Des ambassadeurs de l'empereur arrivèrent à leur tour, et vinrent recommander la voie du jugement arbitral. Le duc de Gandie était aussi venu comme ambassadeur extraordinaire du roi d'Espagne. Enfin on vit paraître Birague, envoyé de Henri III. Dans quelque affreux embarras que la France fût alors plongée, la cour avait cru de son honneur de prendre part à une affaire qui attirait l'attention des autres puissances. La France était d'ailleurs dans un de ces moments de trêve qui suspendaient parfois la guerre civile. Son gouvernement, qui ne pouvait se faire illusion sur la courte durée d'une telle paix, ne voyait qu'une guerre étrangère qui pût détourner au loin les ambitions rivales qui désolaient le royaume, et qui employât tous ces bras qu'on ne pouvait désarmer. Le roi de Navarre, notre Henri IV, qui languissait alors suspect et presque prisonnier à la cour de Henri III, confiait à un ambassadeur vénitien qu'il avait eu dessein de se jeter dans Gênes avec la foule de volontaires qui n'aurait pas manqué de le suivre. Son espérance secrète était, après avoir secouru la république et bravé les Espagnols, d'aller revendiquer sur eux son royaume de Navarre2. La France n'aurait été ni responsable ni compromise par cette expédition; mais on s'était bien gardé de laisser au prince la liberté d'exécuter ce projet3. Henri III envoya donc Birague à Gênes. Il venait offrir médiation pour la paix, secours pour la guerre; et déjà secrètement la France expédiait par la Provence et par le marquisat de Saluces des munitions et des vivres4. L'envoyé fut bien accueilli du peuple et des nobles de Saint-Pierre. Coronato s'adonna particulièrement à lui.

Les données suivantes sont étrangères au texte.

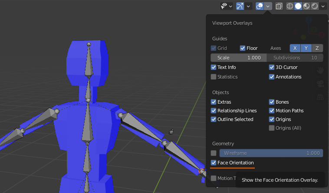Uncheck the Bones overlay option
Viewport: 329px width, 193px height.
point(272,102)
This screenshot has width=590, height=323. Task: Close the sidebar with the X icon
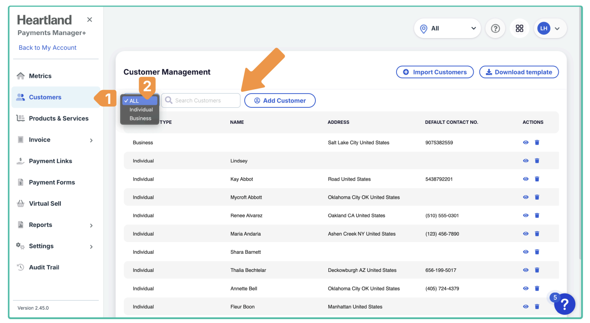pyautogui.click(x=89, y=19)
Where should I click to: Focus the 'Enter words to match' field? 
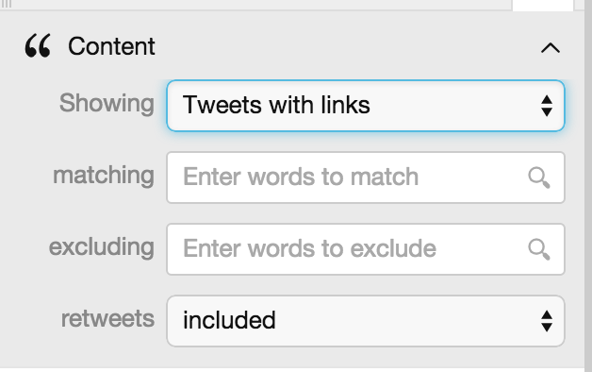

Le crédit que Birague paraissait prendre excita une vive jalousie chez les Espagnols. Ils sentirent que ce n'était pas le temps d'entreprendre l'acquisition de Gênes, mais qu'il fallait se borner à y maintenir l'influence espagnole, à exclure celle de la France; et, pour amener la nécessité de l'arbitrage qu'ils entendaient bien diriger à leur gré, Jean-André fut enfin autorisé à disposer sous son propre nom des forces qui lui étaient soumises: des troupes allemandes qui étaient au service de Philippe furent licenciées en apparence pour passer à la solde des nobles de Saint-Luc. Le drapeau génois dont ces nobles se prétendaient les plus légitimes gardiens, remplaça sur les galères l'étendard d'Espagne. Avec ces moyens Doria ouvrit les opérations militaires; il prit plusieurs positions sur le littoral et dans l'intérieur du pays.

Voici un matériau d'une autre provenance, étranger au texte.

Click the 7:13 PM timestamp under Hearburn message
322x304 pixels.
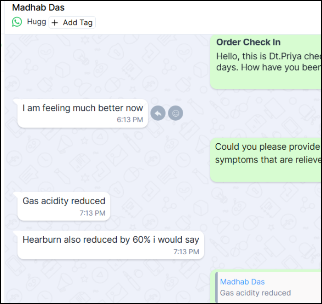click(x=186, y=252)
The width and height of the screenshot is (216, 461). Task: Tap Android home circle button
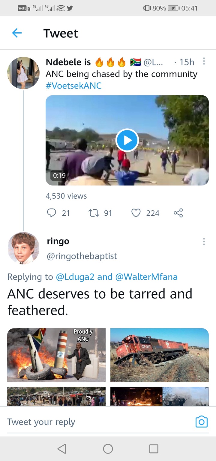[108, 448]
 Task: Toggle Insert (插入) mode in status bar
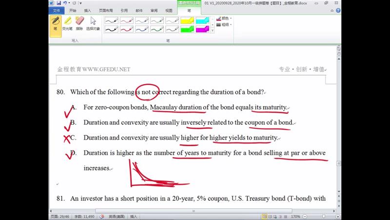tap(134, 216)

C'étaient là des ressources imposantes, mais coûteuses, que le parti n'aurait pu entretenir que peu de mois, si les nobles de Saint-Pierre, disposant de Gênes et du gouvernement, avaient su ou pu se mettre en campagne. Les populations étaient pour eux; sans avoir une seule garnison salariée, le peuple de chaque bourg se gardait lui-même. Aucun ne se donna volontairement à l'ennemi, et les plus faibles attendirent pour se rendre de voir pointer l'artillerie; mais au dedans rien n'était préparé. La ville n'avait de troupes réglées que six cents Allemands et autant d'Italiens. On demanda quelques compagnies en Corse. On expédia pour lever trois ou quatre mille fantassins étrangers; on ne put les rassembler. Une belle artillerie prêtée à Charles V pour l'expédition de la Goulette s'y était perdue. Doria, assiégeant Novi avec quinze cents Allemands, mille Italiens et cent cinquante chevaux, ce n'était pas là une force insurmontable, et l'on amena bien pour les combattre près de dix mille hommes ramassés à Gênes tumultuairement. Mais une charge de vingt-cinq cavaliers jeta sur cette multitude une terreur panique. Elle se dispersa; et quoiqu'elle ne fût poursuivie que par deux cents Allemands, les fuyards vinrent porter leur effroi jusque dans Gênes. En un mot, quelques efforts que l'on tentât pour la cause populaire, la déception et Coronato les paralysèrent.